[Pixel coordinate grounding data]
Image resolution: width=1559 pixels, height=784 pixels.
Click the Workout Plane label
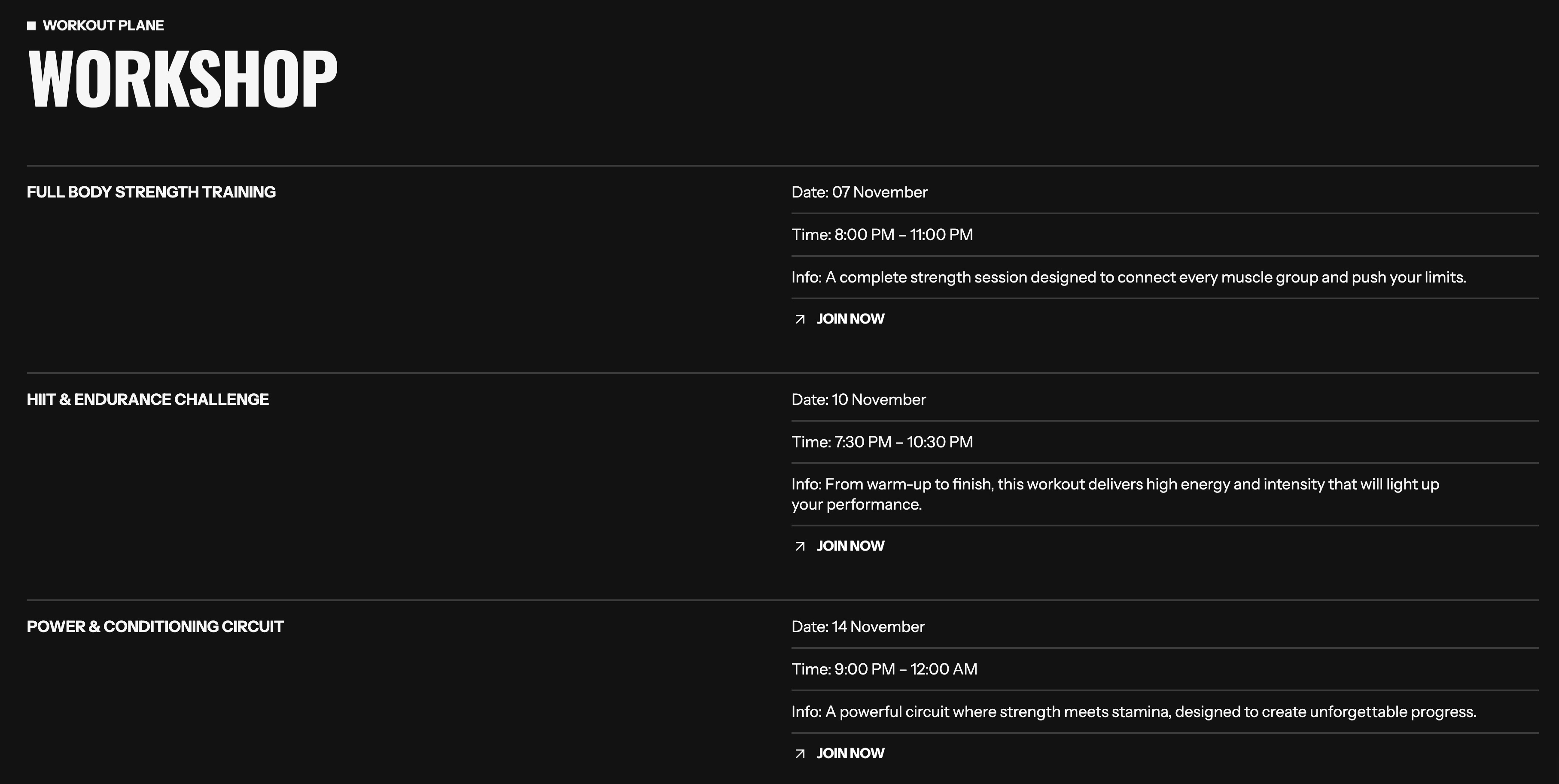(104, 25)
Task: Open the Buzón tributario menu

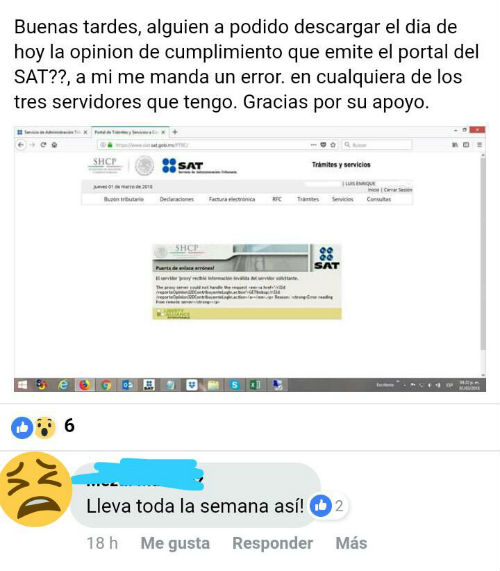Action: (124, 199)
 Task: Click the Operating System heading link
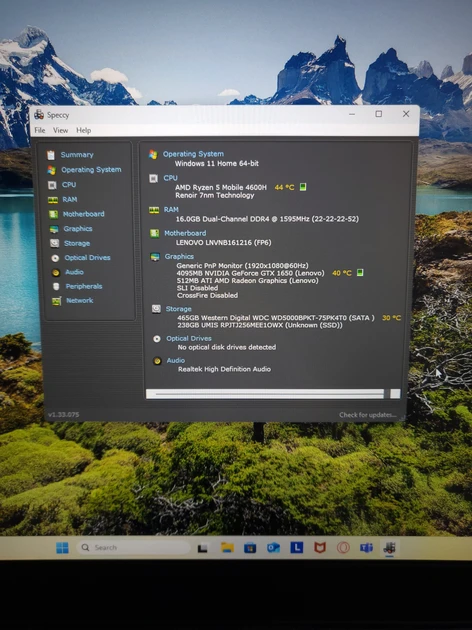(193, 154)
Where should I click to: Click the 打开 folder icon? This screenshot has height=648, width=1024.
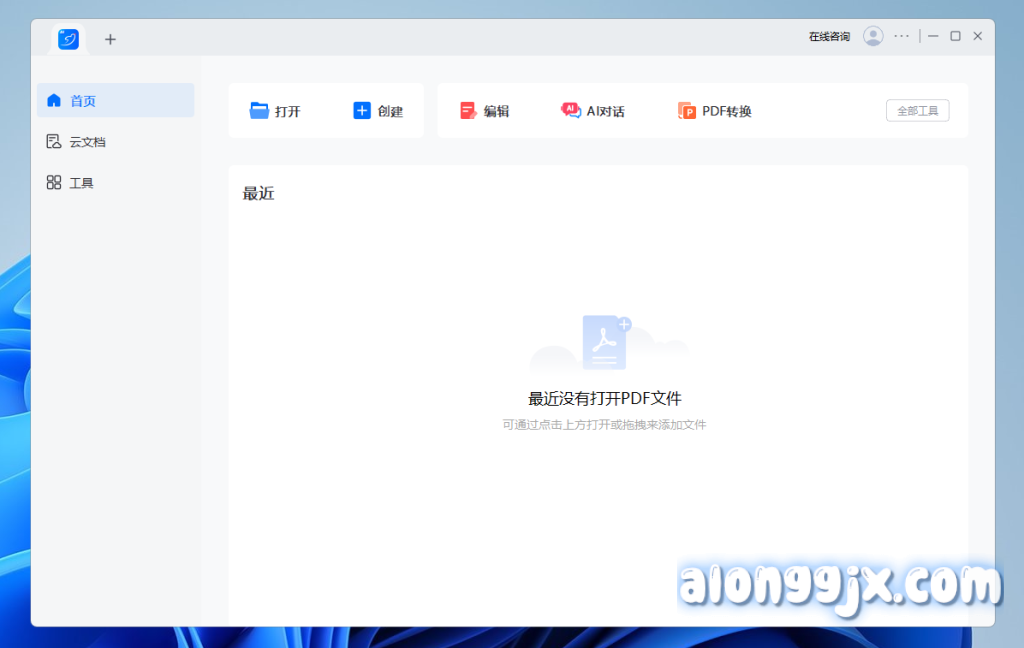(x=260, y=111)

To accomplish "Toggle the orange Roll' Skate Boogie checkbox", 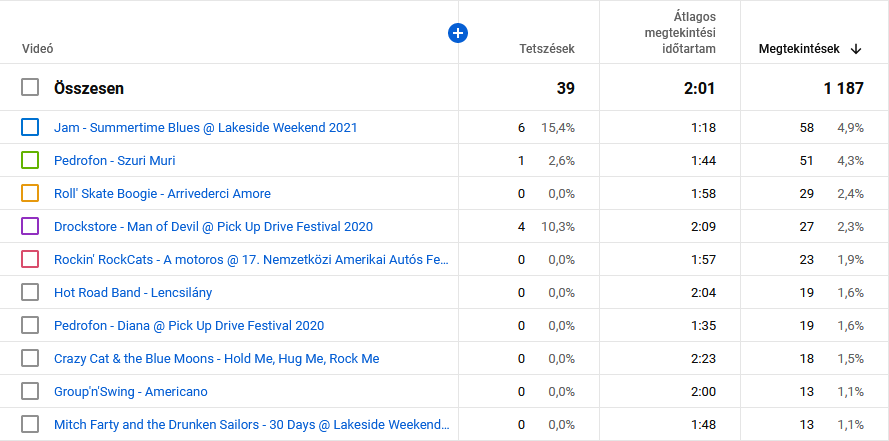I will pos(30,193).
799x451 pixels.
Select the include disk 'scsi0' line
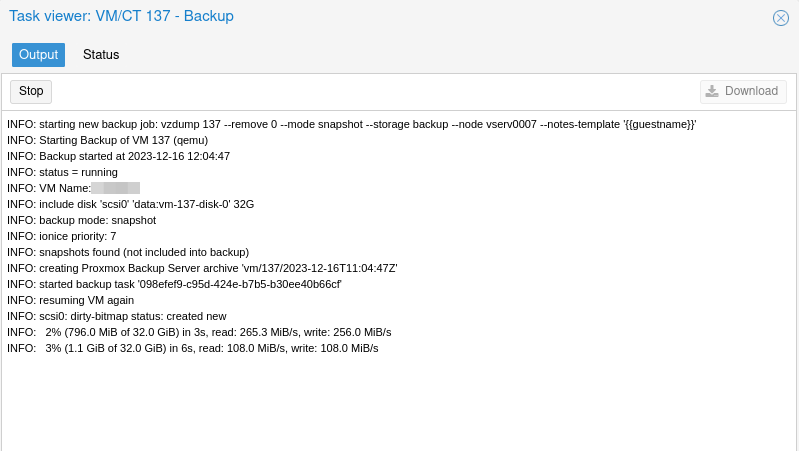(x=130, y=204)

__Work item__:
To answer, repeat exactly the lines from the line containing "799x451 pixels." through the last line of the data above, leaving out all pictures.

__Exercise output__:
799x451 pixels.
Select the include disk 'scsi0' line
(x=130, y=204)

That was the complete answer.